Work required
For the listing below, show each line that includes the string "column".

========

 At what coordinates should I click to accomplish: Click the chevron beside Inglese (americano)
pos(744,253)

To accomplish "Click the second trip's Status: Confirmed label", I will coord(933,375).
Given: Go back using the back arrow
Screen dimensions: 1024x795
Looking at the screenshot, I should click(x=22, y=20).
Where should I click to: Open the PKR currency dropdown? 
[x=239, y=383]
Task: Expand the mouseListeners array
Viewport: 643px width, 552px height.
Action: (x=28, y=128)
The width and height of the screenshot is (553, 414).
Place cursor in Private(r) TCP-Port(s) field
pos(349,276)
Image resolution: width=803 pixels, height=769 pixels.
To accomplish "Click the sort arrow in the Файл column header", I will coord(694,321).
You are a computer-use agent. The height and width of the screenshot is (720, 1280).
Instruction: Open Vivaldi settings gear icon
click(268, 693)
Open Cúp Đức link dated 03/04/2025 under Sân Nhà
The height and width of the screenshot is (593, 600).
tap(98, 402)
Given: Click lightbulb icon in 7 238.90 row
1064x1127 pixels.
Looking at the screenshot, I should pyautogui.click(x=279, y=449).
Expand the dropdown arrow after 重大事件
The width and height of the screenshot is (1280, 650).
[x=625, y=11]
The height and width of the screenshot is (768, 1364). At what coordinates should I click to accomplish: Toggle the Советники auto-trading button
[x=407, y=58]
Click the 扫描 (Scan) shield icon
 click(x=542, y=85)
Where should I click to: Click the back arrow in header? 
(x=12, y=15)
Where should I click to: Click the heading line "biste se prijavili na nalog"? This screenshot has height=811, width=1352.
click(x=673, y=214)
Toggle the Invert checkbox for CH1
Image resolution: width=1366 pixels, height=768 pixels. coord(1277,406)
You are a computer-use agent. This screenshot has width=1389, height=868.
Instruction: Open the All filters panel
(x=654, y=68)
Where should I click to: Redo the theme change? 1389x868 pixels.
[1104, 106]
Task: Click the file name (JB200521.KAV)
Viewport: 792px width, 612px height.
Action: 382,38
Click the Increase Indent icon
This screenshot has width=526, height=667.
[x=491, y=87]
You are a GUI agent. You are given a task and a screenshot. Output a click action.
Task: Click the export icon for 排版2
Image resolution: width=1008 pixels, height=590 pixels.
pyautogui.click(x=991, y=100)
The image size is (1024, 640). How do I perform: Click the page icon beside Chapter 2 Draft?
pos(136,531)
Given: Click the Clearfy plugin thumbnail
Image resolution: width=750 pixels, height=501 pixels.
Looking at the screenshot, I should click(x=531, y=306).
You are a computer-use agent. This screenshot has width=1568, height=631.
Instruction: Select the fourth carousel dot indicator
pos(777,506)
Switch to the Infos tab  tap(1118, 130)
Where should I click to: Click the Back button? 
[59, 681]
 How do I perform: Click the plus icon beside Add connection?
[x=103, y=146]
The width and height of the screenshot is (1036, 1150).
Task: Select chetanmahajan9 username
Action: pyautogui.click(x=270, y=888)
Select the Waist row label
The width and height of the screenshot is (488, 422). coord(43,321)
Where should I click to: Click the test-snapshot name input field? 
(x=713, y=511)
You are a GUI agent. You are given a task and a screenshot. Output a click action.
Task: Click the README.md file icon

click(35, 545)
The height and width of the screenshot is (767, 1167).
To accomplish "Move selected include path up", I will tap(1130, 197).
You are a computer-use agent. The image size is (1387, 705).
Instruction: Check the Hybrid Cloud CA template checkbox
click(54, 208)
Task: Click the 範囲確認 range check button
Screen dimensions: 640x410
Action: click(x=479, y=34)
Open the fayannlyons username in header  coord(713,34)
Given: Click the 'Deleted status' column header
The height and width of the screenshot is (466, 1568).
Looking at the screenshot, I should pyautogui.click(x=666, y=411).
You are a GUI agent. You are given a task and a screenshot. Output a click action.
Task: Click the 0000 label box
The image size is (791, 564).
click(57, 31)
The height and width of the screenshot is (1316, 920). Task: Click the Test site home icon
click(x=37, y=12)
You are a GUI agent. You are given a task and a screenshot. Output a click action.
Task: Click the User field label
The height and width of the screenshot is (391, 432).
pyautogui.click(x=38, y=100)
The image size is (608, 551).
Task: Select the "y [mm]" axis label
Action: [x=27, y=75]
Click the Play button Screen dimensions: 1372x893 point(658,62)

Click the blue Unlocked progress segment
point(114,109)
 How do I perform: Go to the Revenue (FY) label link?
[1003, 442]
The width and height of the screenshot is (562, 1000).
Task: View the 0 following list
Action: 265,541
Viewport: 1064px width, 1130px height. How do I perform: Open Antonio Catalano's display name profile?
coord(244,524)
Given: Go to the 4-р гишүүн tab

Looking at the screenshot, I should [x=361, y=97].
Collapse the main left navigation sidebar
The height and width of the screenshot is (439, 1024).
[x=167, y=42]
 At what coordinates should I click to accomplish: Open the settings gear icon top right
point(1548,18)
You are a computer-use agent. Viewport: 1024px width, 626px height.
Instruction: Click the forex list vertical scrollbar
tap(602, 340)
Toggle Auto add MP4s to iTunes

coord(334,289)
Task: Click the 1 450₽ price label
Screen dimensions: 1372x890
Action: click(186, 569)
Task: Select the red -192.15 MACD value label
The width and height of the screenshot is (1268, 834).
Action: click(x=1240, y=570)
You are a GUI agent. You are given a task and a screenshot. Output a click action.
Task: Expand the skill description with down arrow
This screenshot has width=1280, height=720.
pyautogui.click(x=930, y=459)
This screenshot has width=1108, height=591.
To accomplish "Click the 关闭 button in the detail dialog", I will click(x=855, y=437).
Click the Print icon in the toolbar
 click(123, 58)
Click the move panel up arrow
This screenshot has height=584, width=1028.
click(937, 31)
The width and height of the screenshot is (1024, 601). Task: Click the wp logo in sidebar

========

Exercise output
To accomplish "Click the sort arrow in the Файл column header", I will coord(694,321).
Given: Click the 'Deleted status' column header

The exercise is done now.